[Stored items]
※ ※ ※
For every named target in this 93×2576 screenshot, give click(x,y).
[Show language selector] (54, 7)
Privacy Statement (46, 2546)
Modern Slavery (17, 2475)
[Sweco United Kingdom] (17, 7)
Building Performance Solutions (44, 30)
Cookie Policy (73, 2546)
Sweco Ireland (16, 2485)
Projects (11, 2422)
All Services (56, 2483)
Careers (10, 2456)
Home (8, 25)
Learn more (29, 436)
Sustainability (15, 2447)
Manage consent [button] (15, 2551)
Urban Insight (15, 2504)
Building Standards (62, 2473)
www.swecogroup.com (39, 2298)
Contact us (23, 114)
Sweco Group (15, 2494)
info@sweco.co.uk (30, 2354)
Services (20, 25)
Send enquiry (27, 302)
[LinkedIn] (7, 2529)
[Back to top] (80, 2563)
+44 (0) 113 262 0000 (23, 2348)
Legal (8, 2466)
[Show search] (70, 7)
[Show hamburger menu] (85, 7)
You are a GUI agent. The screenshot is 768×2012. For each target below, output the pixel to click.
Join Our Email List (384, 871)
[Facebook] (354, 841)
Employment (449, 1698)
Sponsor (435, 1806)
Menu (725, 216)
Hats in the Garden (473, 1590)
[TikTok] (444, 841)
※ ※ ※
▶ INSTRUCTIONS FOR THE TASK
Write out each entry again, character for character.

▶ OUTPUT FOR THIS EXERCISE
For every named target in this 93×2576 screenshot, give click(x,y).
[Show language selector] (54, 7)
Privacy Statement (46, 2546)
Modern Slavery (17, 2475)
[Sweco United Kingdom] (17, 7)
Building Performance Solutions (44, 30)
Cookie Policy (73, 2546)
Sweco Ireland (16, 2485)
Projects (11, 2422)
All Services (56, 2483)
Careers (10, 2456)
Home (8, 25)
Learn more (29, 436)
Sustainability (15, 2447)
Manage consent [button] (15, 2551)
Urban Insight (15, 2504)
Building Standards (62, 2473)
www.swecogroup.com (39, 2298)
Contact us (23, 114)
Sweco Group (15, 2494)
info@sweco.co.uk (30, 2354)
Services (20, 25)
Send enquiry (27, 302)
[LinkedIn] (7, 2529)
[Back to top] (80, 2563)
+44 (0) 113 262 0000 (23, 2348)
Legal (8, 2466)
[Show search] (70, 7)
[Show hamburger menu] (85, 7)
You are a GUI agent. The screenshot is 768×2012. For each target below, output the pixel to click.
Join Our Email List (384, 871)
[Facebook] (354, 841)
Employment (449, 1698)
Sponsor (435, 1806)
Menu (725, 216)
Hats in the Garden (473, 1590)
[TikTok] (444, 841)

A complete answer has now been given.